Task objective:
Omit every picture and return the rest of the data unaltered.

Material for this exercise:

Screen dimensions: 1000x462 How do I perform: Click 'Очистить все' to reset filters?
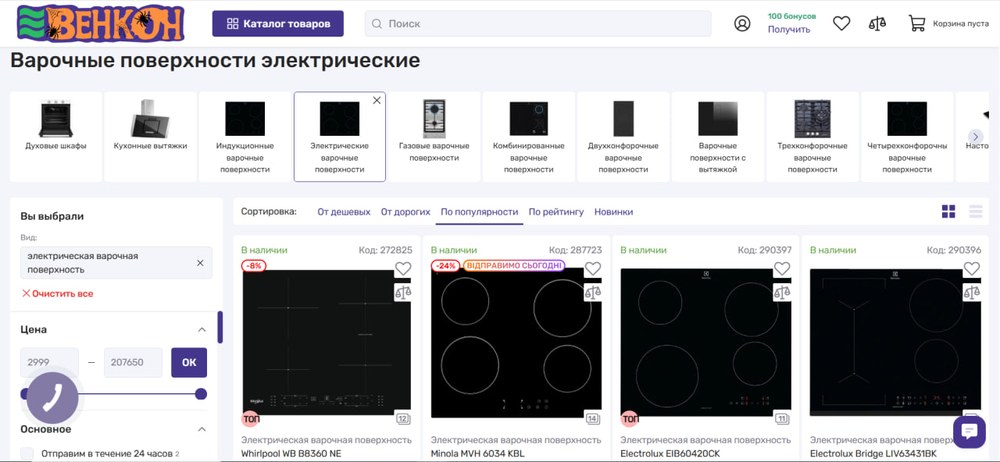click(x=57, y=293)
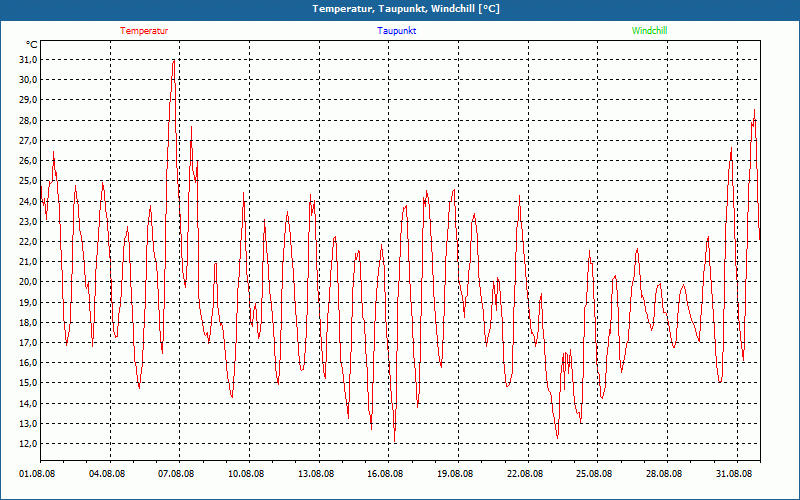Click the °C unit label on the axis
800x500 pixels.
(x=31, y=44)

Problem solution:
Screen dimensions: 1000x462 How do I perform: Click 'Очистить все' to reset filters?
click(x=57, y=293)
Click the °C unit label on the axis
800x500 pixels.
(x=31, y=44)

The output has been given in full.